**SHORT EXERCISE**
Rewrite the entries below, starting at the line that contains "The width and" and continuing through the end of the entries, as a Markdown table with the columns Row and Text. Give each line's number in Row and the line itself in Text, leave out blank lines, and omit the pictures.

**RECORDS FOR THE TASK**
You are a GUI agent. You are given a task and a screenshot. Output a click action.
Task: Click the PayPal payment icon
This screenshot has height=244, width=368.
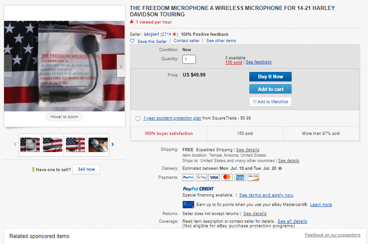(188, 177)
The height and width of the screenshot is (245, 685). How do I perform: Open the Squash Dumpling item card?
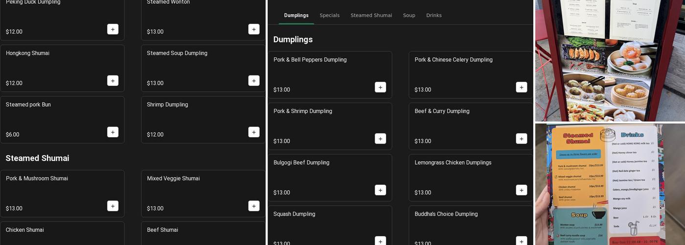(323, 225)
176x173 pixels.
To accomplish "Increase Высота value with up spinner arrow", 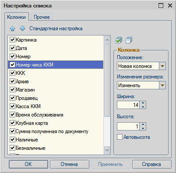I will [x=143, y=124].
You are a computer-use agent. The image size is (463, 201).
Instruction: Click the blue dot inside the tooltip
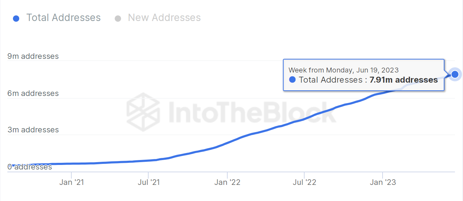coord(292,80)
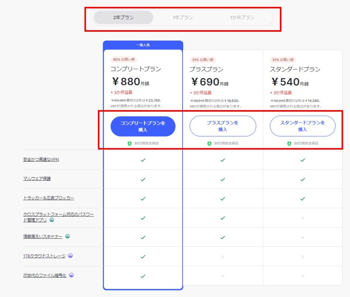Switch to the 1年プラン tab
This screenshot has height=297, width=350.
(x=183, y=18)
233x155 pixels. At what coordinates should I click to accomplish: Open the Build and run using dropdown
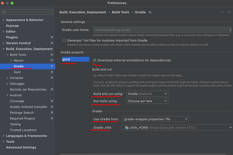pyautogui.click(x=147, y=94)
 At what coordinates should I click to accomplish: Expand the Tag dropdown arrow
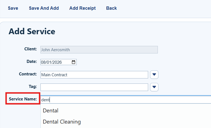(154, 87)
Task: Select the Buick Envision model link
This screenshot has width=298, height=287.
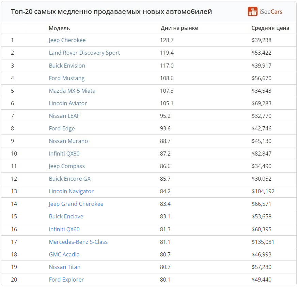Action: [67, 66]
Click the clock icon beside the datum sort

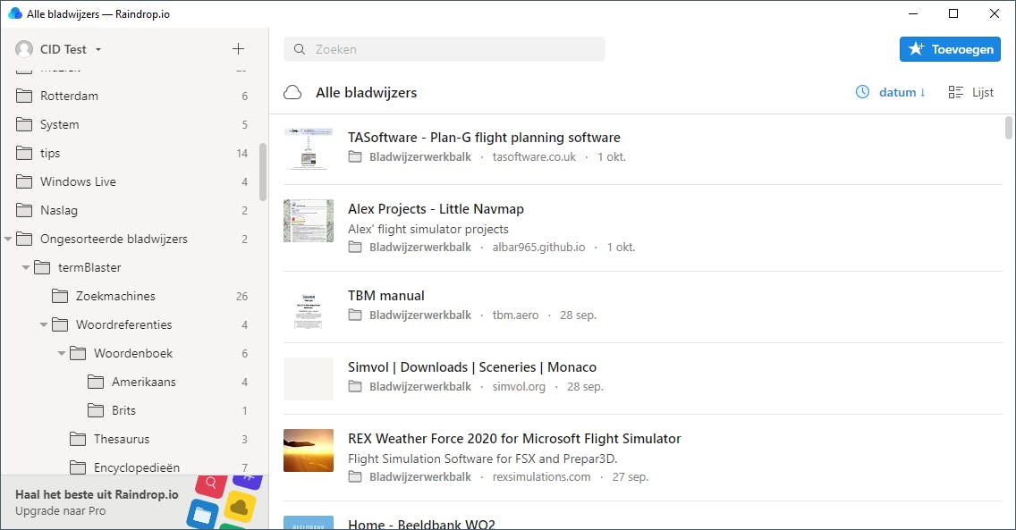pyautogui.click(x=861, y=91)
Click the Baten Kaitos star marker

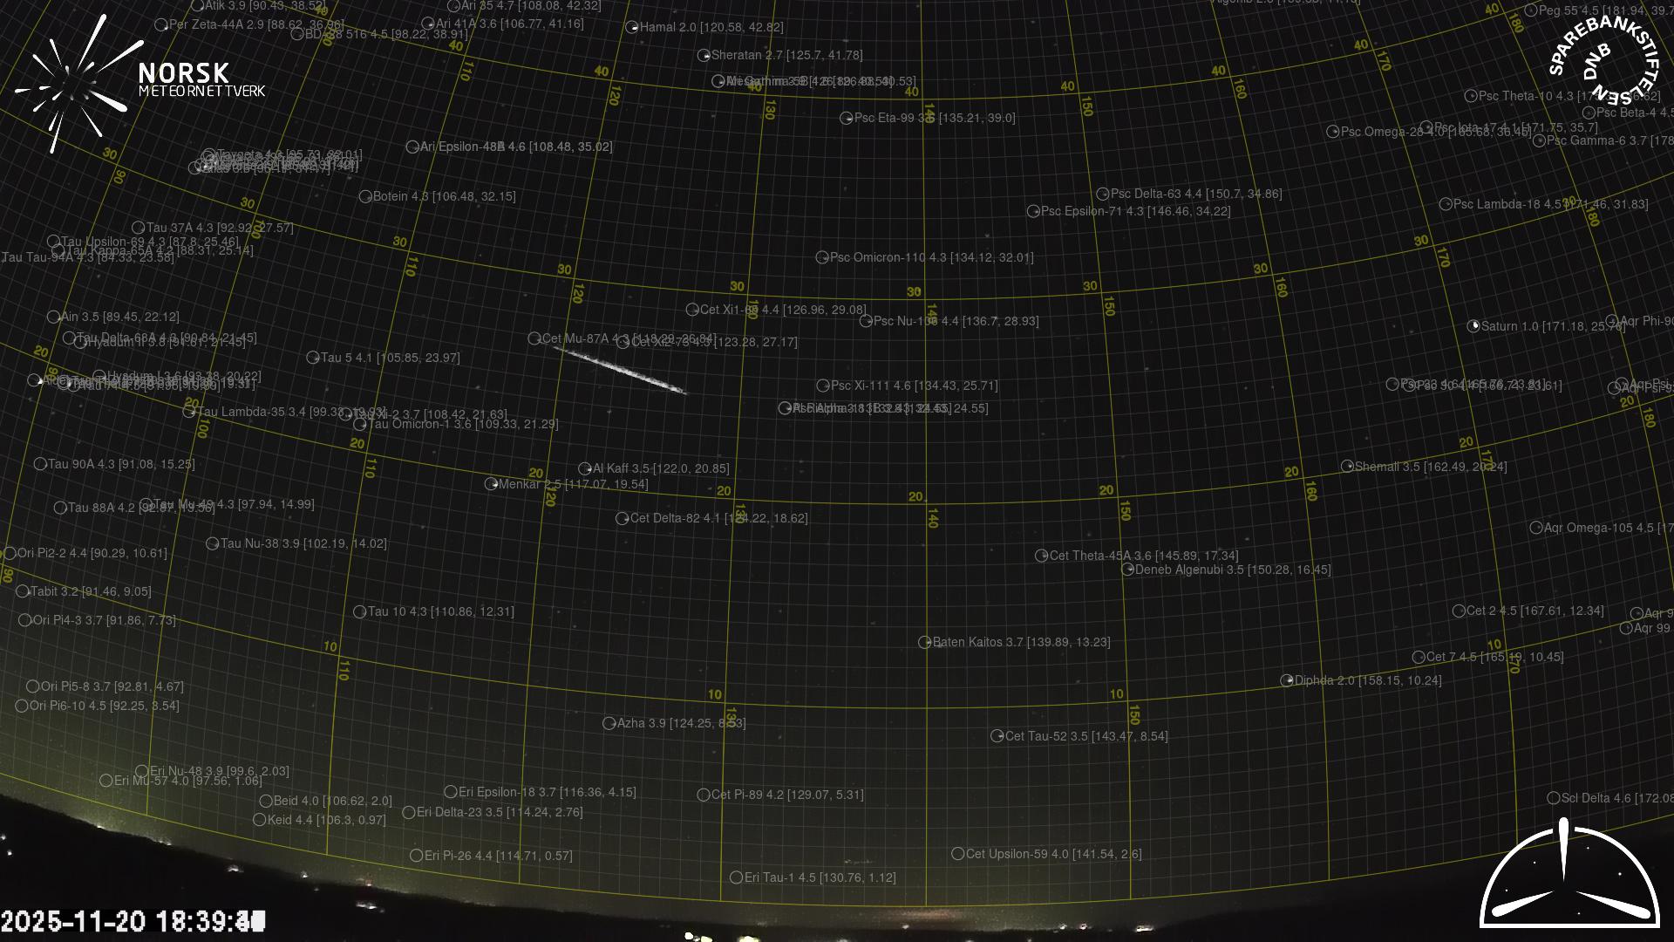924,642
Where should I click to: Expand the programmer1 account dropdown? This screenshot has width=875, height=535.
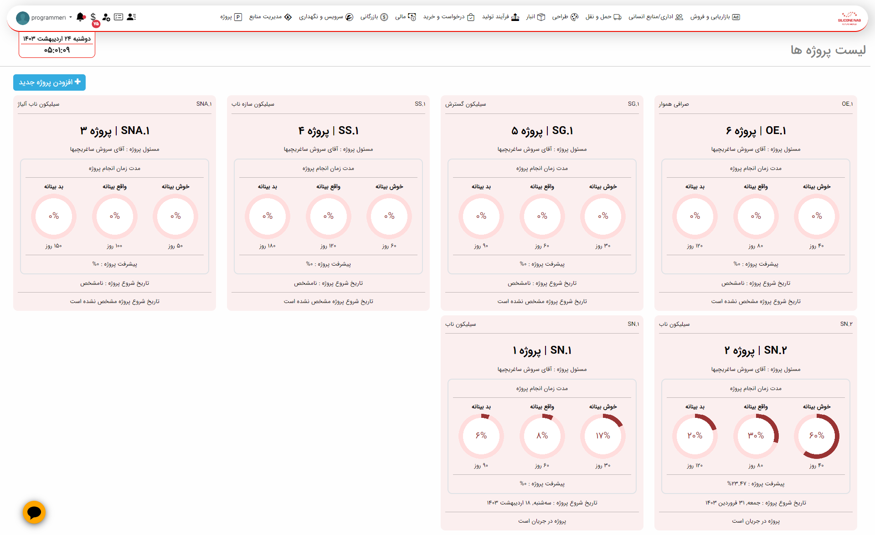[70, 17]
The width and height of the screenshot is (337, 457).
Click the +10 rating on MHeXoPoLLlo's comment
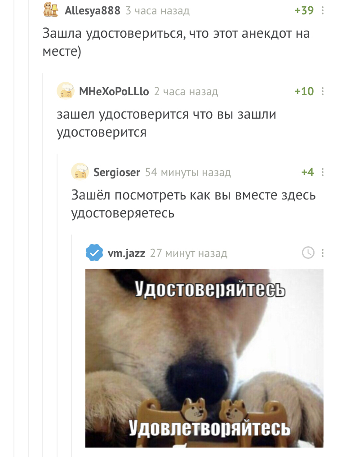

**IN RESPONSE**
| Row | Text |
|---|---|
| 1 | The width and height of the screenshot is (337, 457). |
| 2 | Click the +10 rating on MHeXoPoLLlo's comment |